_PROVIDED INFORMATION_:
■ ■ ■ ■ ■

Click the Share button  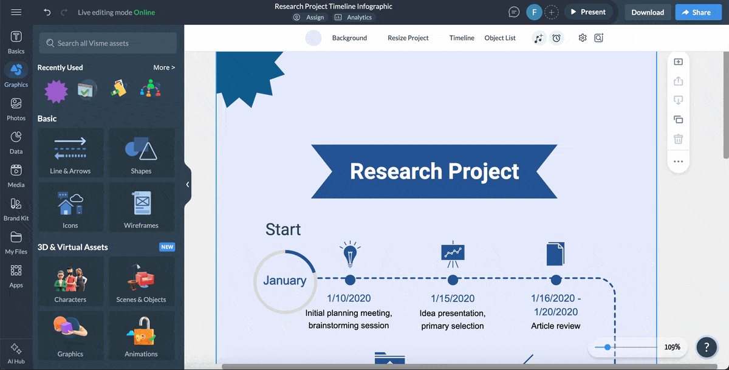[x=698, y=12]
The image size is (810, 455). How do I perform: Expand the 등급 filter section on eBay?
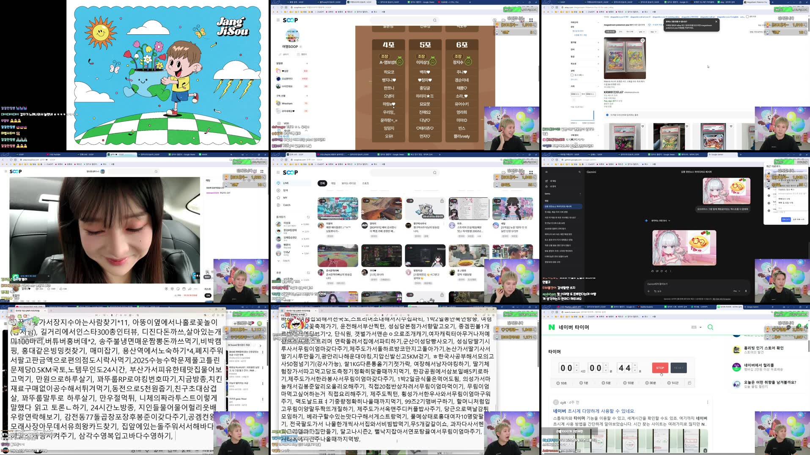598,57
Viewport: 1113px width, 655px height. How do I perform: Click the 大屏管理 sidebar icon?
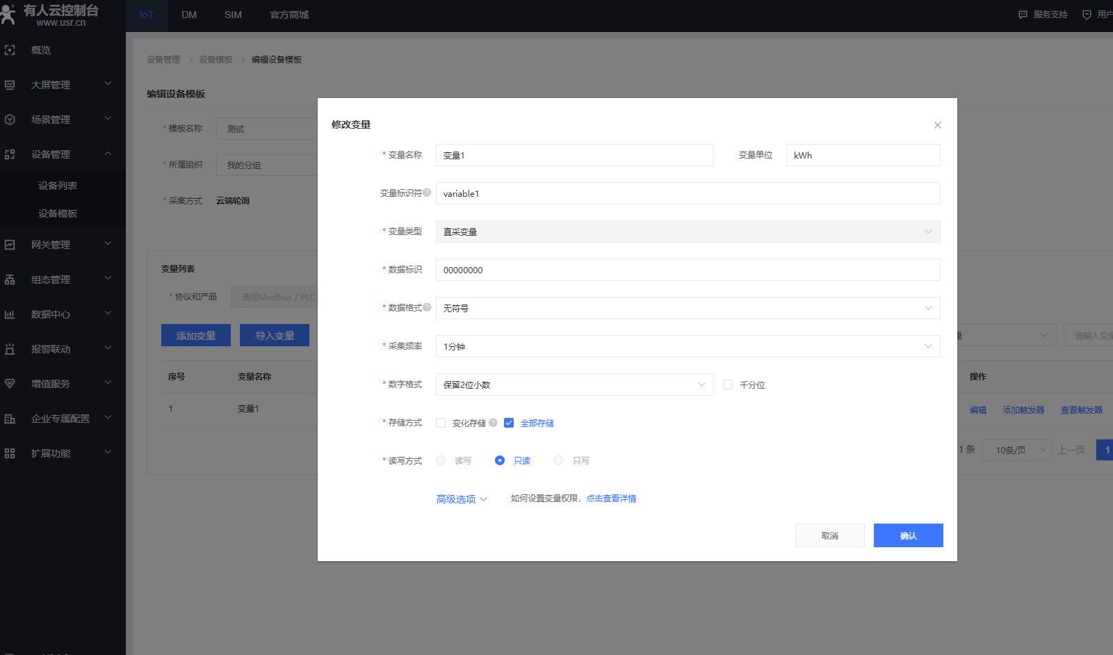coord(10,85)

■ ■ ■ ■ ■

_TASK BRIEF_: In the entries from the line holding "The image size" through the last entry, both ends included, swap "perform" for "carry out" and give only those lines again, otherwise unchanged and without the pictures.

_RESPONSE_:
The image size is (810, 455). How do I carry out: Expand the 등급 filter section on eBay?
598,57
Viewport: 1113px width, 655px height. How do I carry out: Click the 大屏管理 sidebar icon?
coord(10,85)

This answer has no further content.